Now, although the fashion writer often earns a high salary, the expenses connected with her work are considerable. She has to spend a considerable amount on French and other papers, and it is essential that she be well dressed, and as she has to be out in all weathers she is extremely hard on her clothe, therefore they must be made of the best mate rials, and the cut, of course, sans reproche.
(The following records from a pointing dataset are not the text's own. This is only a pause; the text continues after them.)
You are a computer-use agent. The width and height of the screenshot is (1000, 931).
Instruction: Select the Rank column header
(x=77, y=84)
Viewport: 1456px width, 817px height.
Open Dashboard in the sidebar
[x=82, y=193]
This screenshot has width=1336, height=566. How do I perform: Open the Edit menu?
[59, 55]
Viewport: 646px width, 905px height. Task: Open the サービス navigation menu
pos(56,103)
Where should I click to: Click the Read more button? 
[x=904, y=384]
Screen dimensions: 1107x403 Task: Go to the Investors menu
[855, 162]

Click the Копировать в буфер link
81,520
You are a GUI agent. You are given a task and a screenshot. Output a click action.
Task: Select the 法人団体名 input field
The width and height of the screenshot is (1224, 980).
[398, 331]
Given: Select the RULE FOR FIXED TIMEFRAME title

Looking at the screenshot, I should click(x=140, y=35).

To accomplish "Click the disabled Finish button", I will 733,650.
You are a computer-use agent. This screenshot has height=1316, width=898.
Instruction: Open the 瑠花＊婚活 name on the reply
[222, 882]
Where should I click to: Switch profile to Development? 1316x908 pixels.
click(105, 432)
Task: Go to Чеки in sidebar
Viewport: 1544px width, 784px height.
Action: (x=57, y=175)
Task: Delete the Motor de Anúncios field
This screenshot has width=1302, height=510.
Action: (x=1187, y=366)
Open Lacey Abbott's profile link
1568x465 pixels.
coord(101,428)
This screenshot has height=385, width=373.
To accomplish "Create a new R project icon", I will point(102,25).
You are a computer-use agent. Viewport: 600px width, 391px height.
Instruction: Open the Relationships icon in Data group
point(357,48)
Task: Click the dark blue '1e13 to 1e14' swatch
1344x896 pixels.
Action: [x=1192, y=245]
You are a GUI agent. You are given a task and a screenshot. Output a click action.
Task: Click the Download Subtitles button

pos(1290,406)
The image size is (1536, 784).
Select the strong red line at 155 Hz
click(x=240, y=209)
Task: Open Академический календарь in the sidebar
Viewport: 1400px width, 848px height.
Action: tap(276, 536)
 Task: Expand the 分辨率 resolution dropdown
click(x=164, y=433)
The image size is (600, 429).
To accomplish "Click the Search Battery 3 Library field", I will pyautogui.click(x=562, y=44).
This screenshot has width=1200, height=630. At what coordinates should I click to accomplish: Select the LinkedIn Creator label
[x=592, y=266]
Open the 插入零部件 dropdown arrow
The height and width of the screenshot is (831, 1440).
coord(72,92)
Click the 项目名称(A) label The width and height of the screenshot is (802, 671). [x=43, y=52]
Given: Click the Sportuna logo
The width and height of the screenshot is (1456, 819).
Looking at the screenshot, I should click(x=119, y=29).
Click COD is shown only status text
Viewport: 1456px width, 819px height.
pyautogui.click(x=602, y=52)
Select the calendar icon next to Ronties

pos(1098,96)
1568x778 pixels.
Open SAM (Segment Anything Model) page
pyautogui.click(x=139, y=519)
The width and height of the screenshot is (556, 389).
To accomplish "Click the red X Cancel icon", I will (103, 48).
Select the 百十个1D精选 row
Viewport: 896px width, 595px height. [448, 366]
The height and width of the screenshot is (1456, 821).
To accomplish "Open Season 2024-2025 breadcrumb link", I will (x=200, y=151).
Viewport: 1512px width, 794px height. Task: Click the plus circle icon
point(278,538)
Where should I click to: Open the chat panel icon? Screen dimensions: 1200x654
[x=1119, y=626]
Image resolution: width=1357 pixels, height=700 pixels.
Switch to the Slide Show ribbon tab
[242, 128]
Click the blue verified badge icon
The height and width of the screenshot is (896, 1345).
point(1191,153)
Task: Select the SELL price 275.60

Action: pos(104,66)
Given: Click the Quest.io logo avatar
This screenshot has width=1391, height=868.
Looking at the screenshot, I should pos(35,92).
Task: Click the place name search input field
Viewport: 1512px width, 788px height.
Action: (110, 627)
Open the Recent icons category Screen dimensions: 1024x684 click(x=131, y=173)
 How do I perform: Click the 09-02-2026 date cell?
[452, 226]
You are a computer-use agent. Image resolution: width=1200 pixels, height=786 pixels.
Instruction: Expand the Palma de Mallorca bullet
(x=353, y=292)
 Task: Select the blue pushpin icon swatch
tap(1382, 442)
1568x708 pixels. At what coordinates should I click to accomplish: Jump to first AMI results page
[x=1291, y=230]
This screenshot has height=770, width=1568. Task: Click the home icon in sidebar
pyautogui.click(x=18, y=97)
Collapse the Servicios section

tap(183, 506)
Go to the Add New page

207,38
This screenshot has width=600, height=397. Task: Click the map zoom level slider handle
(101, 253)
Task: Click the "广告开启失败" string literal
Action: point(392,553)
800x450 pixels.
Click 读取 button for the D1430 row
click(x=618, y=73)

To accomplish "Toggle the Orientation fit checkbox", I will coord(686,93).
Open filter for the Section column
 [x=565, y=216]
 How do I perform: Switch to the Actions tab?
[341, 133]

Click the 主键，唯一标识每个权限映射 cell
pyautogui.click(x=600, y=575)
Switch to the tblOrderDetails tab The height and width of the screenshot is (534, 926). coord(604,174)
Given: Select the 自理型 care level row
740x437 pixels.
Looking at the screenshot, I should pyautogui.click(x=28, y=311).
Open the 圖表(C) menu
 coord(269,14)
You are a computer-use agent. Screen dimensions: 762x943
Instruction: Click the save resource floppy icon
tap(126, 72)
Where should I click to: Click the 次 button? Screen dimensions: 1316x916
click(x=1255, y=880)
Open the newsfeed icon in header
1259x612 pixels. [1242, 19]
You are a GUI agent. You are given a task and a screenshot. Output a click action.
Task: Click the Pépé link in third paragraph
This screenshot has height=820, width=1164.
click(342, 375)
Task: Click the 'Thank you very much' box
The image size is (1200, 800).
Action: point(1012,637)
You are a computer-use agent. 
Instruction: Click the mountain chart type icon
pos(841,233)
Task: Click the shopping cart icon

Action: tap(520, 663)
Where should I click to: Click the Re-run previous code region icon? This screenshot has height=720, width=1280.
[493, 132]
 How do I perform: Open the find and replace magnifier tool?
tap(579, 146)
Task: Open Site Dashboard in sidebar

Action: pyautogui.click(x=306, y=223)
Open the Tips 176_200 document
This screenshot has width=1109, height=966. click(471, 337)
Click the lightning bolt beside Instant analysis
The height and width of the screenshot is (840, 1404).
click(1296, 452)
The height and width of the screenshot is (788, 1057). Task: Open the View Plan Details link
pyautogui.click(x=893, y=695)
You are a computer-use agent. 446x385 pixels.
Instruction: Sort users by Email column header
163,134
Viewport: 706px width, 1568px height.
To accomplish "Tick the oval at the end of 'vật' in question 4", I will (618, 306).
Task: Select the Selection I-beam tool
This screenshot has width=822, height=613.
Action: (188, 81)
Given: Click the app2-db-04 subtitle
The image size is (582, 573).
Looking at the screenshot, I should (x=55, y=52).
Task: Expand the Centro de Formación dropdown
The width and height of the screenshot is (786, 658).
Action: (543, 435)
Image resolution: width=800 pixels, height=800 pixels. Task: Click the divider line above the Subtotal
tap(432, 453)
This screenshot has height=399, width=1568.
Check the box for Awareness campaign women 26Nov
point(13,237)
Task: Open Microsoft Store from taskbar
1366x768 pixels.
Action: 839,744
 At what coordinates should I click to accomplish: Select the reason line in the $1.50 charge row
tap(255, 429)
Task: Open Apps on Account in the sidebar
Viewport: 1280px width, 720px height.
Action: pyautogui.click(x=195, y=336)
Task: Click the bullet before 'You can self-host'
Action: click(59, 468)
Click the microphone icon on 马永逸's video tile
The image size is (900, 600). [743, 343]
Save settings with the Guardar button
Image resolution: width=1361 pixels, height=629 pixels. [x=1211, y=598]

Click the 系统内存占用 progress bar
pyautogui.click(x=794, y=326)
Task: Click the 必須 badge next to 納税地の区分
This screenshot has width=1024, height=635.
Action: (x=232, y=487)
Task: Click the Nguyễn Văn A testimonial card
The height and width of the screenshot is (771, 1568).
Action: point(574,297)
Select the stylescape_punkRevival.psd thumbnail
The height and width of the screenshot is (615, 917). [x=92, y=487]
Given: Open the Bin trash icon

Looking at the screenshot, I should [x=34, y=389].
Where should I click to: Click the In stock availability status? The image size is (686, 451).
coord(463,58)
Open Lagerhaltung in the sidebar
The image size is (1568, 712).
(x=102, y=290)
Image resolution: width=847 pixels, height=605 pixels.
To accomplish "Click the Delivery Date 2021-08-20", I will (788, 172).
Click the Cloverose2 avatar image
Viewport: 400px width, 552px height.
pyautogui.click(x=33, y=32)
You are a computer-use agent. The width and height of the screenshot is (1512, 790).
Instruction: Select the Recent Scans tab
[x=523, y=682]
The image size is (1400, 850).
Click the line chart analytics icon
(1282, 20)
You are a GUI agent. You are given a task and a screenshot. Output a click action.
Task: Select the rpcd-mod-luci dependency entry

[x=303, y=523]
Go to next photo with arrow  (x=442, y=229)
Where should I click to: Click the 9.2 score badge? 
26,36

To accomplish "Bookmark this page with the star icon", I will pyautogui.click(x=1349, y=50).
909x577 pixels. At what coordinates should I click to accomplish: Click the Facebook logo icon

Still there are many women making, as we have seen, good incomes from this work, and it certainly is a calling with many attractions to those fitted for it by capacity, temperament, and constitution.

The Road To Promotion

The question that naturally suggests itself next is, when the first rung of the ladder has been reached, how is it possible to extend the sphere of labour ? There is no recognised agency where vacancies of this character are noted. The advertisements in the daily paper should be carefully studied, as proprietors of important publications sometimes make known their requirements there, not, however, attaching their names. The writer, however, realises from experience that when a fashion article is required on a paper where it forms a prominent feature, it is not announced in this manner. It is given to. a successful writer on the subject, of which there are but a limited number whose agreements with their papers permit them taking additional work. The fashion writer who accomplishes her work in a business-like manner - by which is meant sending in her copy to time, reading her proofs, never shirking any of the minor details connected with her work, and in times of stress being prepared to write additional paragraphs on subjects that are not perhaps within her province - is ever appreciated by the editor and sub-editor, and it is by this means that she is able to obtain more work. It not unfrequently happens that, should the sub-editor later on become editor of a paper, he will use his influence on her behalf in his new sphere, or, through a change of editors, another fashion article may be entrusted to her.